Technical Analysis

GOLD Price Analysis – Jan 08, 2025

By LHFX Technical Analysis
Jan 8, 20254 min
Gold

Daily Price Outlook

Gold prices (XAU/USD) have been fluctuating within a narrow range, hovering around $2,645 to $2,650. The precious metal is showing a slight upward trend, but overall movement remains subdued. This pause in momentum comes as investors are taking a cautious stance ahead of the release of the Federal Open Market Committee (FOMC) Minutes on Wednesday.

Market participants are hoping for clearer insights into the Fed's future policy decisions, especially regarding potential interest rate cuts, which could influence gold’s price direction.

At the same time, gold faces some resistance due to rising U.S. Treasury bond yields. Higher yields make gold less appealing, as it doesn't offer interest or dividends like other investments.

In the meantime, the strength of the U.S. Dollar continues to add downward pressure on the yellow metal, making it more expensive for buyers holding other currencies.

On the other hand, geopolitical risks, such as the ongoing trade tensions and global political instability, continue to provide a safety net for gold. Investors are still turning to the precious metal as a hedge against potential inflation and economic turmoil.

US Dollar Strength and Fed’s Cautious Stance Weigh on Gold Price Outlook

On the US front, the broad-based US dollar has been holding steady above 108.50, reflecting its strength in the global market. The recent rise in the 10-year US Treasury bond yield, which is now at 4.67%, has contributed to this. This increase highlights the changing outlook of investors on the Federal Reserve’s interest rate plans. As the yield rises, it signals that the market expects the Fed to maintain a more aggressive stance on interest rates for a while.

In addition to the bond market, economic data has been supportive of the dollar. The ISM Services PMI for November increased to 54.1, surpassing expectations, and showing growth in the service sector. However, the Prices Paid Index, a measure of inflation, also surged, indicating rising costs.

Meanwhile, the ISM Manufacturing PMI improved slightly to 49.3 in December, hinting that the manufacturing sector is showing some signs of recovery, even if still in contraction territory.

Traders remain cautious due to concerns about President-elect Trump’s potential economic policies, especially regarding tariffs that could raise living costs. Federal Reserve officials have also expressed concerns about inflation. The latest projections from the Federal Open Market Committee (FOMC) show fewer expected rate cuts in 2025, reflecting caution as inflation remains persistent.

Fed officials like Raphael Bostic and Thomas Barkin have emphasized that interest rates should stay high until inflation is better controlled, which has added to the uncertainty in the market.

Therefore, the stronger US Dollar and rising Treasury bond yields create headwinds for gold, as higher yields make non-yielding assets like gold less attractive.

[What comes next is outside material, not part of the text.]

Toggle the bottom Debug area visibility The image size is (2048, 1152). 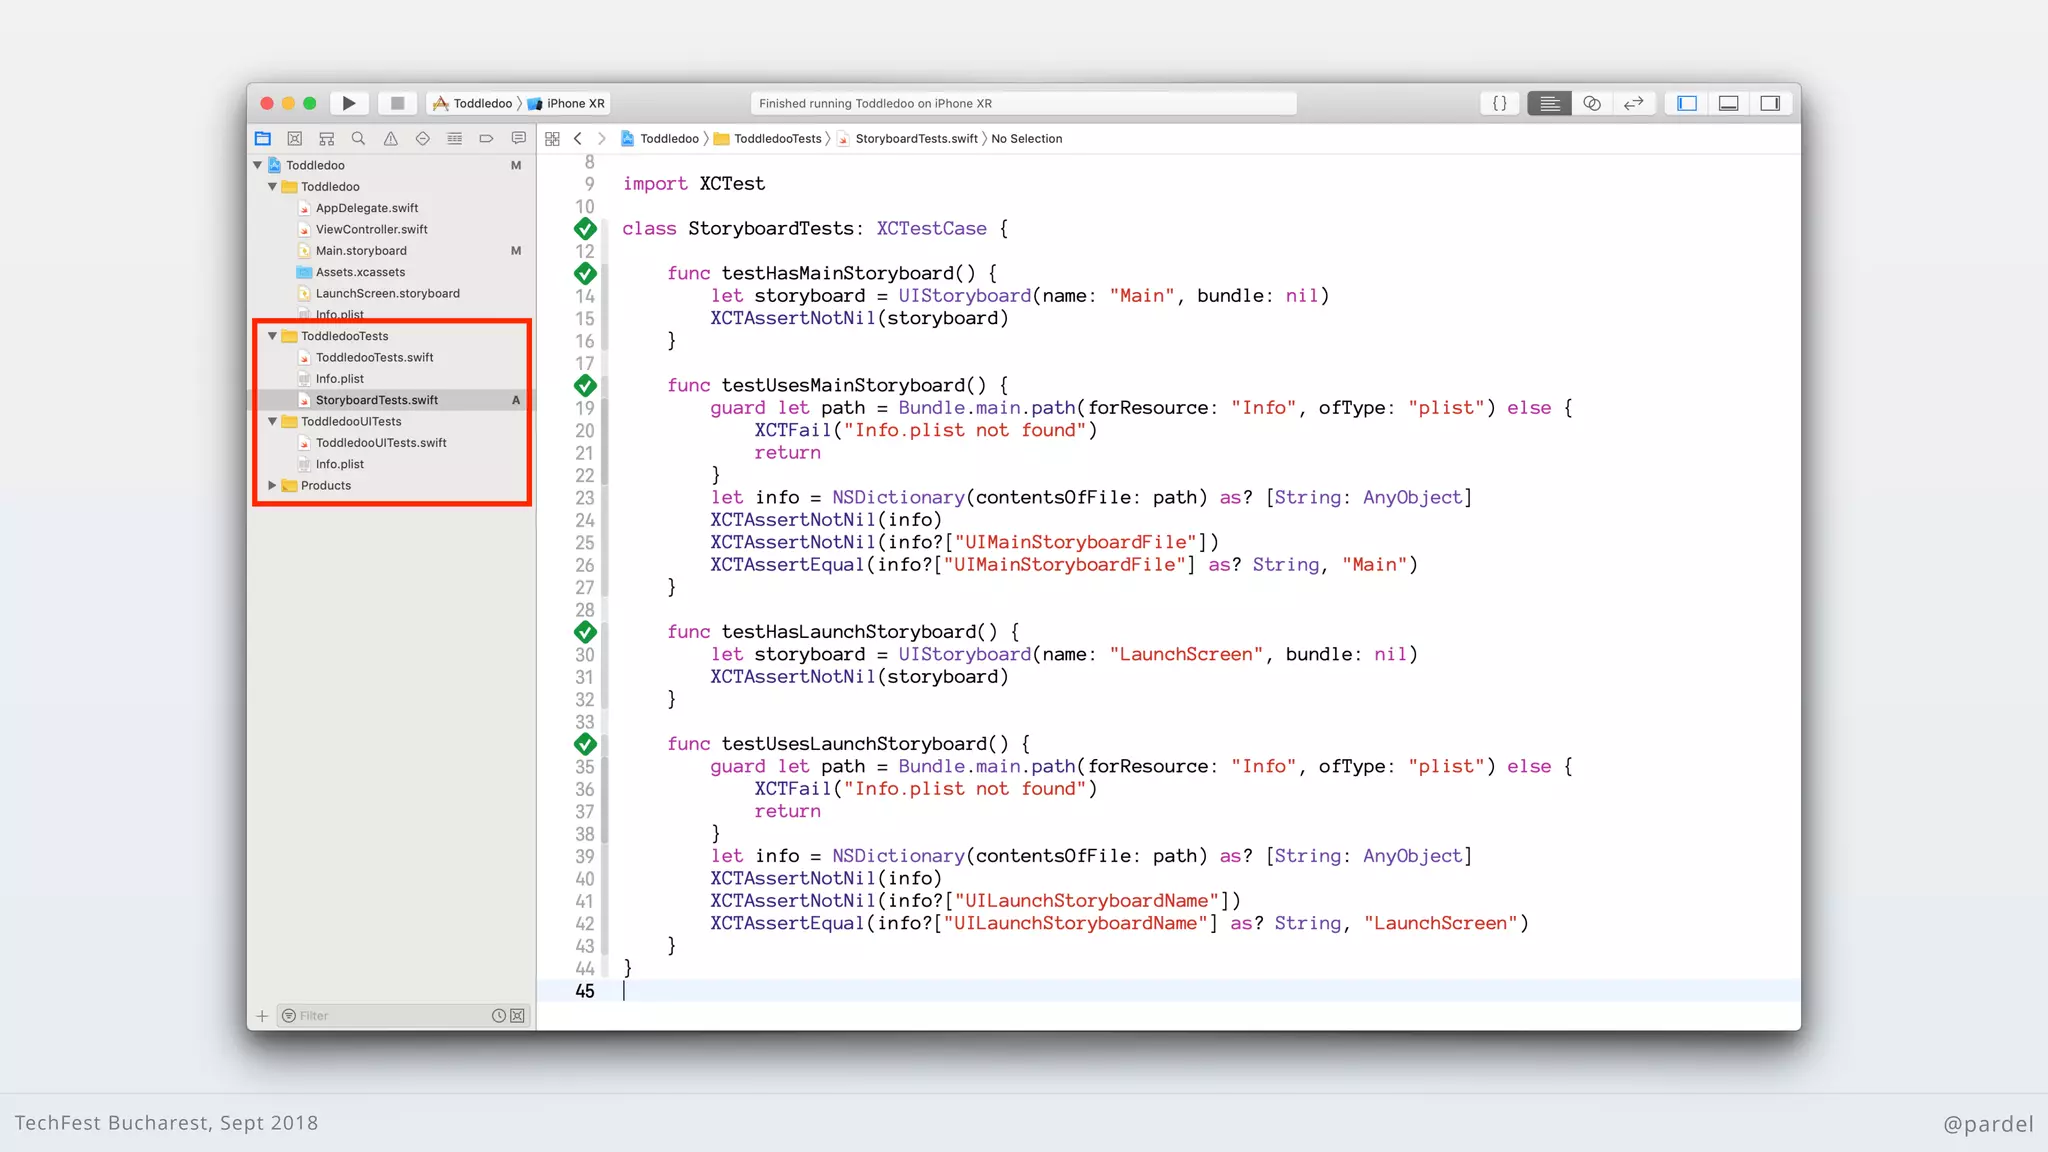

Additionally, the Fed’s cautious stance on inflation may limit gold's potential for significant price increases.

GOLD Price Chart - Source: Tradingview
GOLD Price Chart - Source: Tradingview

GOLD (XAU/USD) – Technical Analysis

Gold prices are trading at $2,649.84, up 0.04%, as the precious metal holds within a tight consolidation range near its pivot point of $2,639.12.

On the 4-hour chart, immediate resistance is seen at $2,662.21, with further hurdles at $2,676.49 and $2,692.86, reflecting a strong bullish zone if prices sustain above the pivot level.

Immediate support lies at $2,624.44, with deeper levels at $2,603.20 and $2,583.91, marking critical zones for bearish shifts.

The technical setup aligns with a cautiously bullish bias. The 50 EMA at $2,632.77 is acting as a dynamic support level, reinforcing the upward trend.

The RSI at 56 indicates moderate bullish momentum without signs of overbought conditions, providing room for price advancement.

A clean break above $2,662.21 could trigger buying interest, pushing prices toward the next resistance at $2,676.49.

Conversely, a breach below $2,639 may lead to a retest of support at $2,624.44, signaling potential bearish pressure.

Traders are advised to consider long positions above $2,640, with a take-profit target at $2,662 and a stop-loss at $2,628.

Market sentiment hinges on upcoming U.S. economic data, which could influence gold’s safe-haven appeal.